*Texte choisi:*
L'exercice du biopic est périlleux mais revoir Marilyn Monroe sous la caméra de Andrew Dominik, si présente et vivante par la prestation de Anna de Armas nous laisse dans un curieux sentiment de nostalgie et de voyeurisme, un peu à l'image de son portrait de Jesse James et Robert Ford pour une direction emprunte de mélancolie. On salue à minima chez le cinéaste, la déconstruction du mythe américain et la vision d'une Marilyn, soumise au désir masculin par nécessité mais également par ses propres choix.
Reste la crainte de l'hypocrisie du propos voire même de l'insulte qui s'immisce régulièrement. Une actrice qui restera dans nos mémoires, propulsée au rang d'icône par sa mort précoce, sans que les affres du temps, nous la fasse passer aux oubliettes, comme tant d'autres. Andrew Dominik a joué la carte du noir pour une Marilyn qui sauve son double, Norma Jean, avant de la dévorer. Une idée de vampirisation que l'on retrouve dans la scène de la montée des marches, nous montrant des hommes, bouches grandes ouvertes et déformées par le désir, au passage de l'actrice... et d'un Arthur Miller (le parfait Adrien Brody) qui regarde ailleurs.

*Consigne 1:* Recopiez, dans la critique du biopic consacré à Marilyn Monroe, le passage qui commence à « Reste la crainte » et se termine à « qui regarde ailleurs. ».
Le texte et les enregistrements ne proviennent pas de la même source.

*Données fournies:*
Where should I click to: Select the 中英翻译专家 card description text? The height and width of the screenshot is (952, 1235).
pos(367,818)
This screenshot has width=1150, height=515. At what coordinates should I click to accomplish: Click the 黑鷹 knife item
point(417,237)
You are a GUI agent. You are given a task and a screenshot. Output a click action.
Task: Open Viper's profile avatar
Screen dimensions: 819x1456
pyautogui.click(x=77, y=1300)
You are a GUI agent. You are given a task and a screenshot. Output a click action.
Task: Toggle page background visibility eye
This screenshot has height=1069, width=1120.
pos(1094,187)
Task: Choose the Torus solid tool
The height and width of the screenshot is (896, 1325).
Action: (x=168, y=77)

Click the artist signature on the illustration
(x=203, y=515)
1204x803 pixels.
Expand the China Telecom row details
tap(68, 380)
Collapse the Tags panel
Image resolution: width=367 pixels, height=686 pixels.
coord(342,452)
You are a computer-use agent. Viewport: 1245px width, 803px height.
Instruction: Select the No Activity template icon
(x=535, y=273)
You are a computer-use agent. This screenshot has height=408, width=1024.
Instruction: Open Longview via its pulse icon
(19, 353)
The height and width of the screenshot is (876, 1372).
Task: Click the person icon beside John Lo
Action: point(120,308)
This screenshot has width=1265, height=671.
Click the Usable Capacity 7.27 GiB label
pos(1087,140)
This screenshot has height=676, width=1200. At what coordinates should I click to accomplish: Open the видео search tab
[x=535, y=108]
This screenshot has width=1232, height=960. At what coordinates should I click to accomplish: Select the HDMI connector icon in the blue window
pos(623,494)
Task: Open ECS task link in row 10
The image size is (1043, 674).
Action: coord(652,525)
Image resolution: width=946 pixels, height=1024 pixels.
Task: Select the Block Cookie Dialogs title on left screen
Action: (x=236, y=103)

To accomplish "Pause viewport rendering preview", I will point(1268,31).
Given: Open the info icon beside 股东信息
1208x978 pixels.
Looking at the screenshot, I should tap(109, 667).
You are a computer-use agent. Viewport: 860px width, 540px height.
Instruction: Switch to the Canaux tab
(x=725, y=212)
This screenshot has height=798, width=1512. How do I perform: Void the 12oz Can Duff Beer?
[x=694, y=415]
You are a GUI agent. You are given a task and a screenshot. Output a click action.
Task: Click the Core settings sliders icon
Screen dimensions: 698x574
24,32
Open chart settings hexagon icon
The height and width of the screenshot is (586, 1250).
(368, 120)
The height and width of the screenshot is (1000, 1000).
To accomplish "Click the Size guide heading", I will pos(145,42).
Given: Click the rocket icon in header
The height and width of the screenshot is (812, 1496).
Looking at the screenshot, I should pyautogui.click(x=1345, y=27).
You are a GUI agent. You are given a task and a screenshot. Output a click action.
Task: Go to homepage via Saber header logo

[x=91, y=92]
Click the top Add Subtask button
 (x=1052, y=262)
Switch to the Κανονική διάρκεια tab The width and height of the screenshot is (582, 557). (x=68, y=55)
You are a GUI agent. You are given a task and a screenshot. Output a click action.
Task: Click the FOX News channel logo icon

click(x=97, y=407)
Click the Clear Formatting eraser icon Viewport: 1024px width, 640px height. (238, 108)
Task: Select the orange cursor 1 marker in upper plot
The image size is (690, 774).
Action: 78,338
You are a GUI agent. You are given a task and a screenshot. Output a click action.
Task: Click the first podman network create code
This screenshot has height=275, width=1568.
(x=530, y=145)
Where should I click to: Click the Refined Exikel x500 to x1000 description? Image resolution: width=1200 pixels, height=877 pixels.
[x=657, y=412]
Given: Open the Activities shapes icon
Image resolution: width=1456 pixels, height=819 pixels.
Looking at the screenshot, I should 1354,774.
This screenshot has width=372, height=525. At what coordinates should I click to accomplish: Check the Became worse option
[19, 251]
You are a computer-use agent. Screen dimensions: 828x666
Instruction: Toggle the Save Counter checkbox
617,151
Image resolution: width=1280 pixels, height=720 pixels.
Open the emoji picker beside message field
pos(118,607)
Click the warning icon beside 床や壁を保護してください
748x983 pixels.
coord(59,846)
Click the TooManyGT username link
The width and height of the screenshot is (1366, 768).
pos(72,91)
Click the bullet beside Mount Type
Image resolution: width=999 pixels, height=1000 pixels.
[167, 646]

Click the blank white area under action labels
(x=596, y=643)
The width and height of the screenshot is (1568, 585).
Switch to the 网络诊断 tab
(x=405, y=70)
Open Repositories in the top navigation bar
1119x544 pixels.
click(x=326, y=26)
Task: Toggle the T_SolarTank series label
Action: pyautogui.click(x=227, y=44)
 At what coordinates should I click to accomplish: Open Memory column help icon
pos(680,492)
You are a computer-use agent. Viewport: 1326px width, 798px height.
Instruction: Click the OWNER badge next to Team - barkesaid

*Consigne 2:* Reprenez sous forme de liste numérotée les lignes des enregistrements, de celle qui contient « Open Repositories in the top navigation bar » jusqu'à la dernière ligne des enregistrements, toutes deux comprises, en omettant les lignes vides.

*Réponse 1:*
Reste la crainte de l'hypocrisie du propos voire même de l'insulte qui s'immisce régulièrement. Une actrice qui restera dans nos mémoires, propulsée au rang d'icône par sa mort précoce, sans que les affres du temps, nous la fasse passer aux oubliettes, comme tant d'autres. Andrew Dominik a joué la carte du noir pour une Marilyn qui sauve son double, Norma Jean, avant de la dévorer. Une idée de vampirisation que l'on retrouve dans la scène de la montée des marches, nous montrant des hommes, bouches grandes ouvertes et déformées par le désir, au passage de l'actrice... et d'un Arthur Miller (le parfait Adrien Brody) qui regarde ailleurs.

*Réponse 2:*
1. Open Repositories in the top navigation bar
2. 1119x544 pixels.
3. click(x=326, y=26)
4. Task: Toggle the T_SolarTank series label
5. Action: pyautogui.click(x=227, y=44)
6.  At what coordinates should I click to accomplish: Open Memory column help icon
7. pos(680,492)
8. You are a computer-use agent. Viewport: 1326px width, 798px height.
9. Instruction: Click the OWNER badge next to Team - barkesaid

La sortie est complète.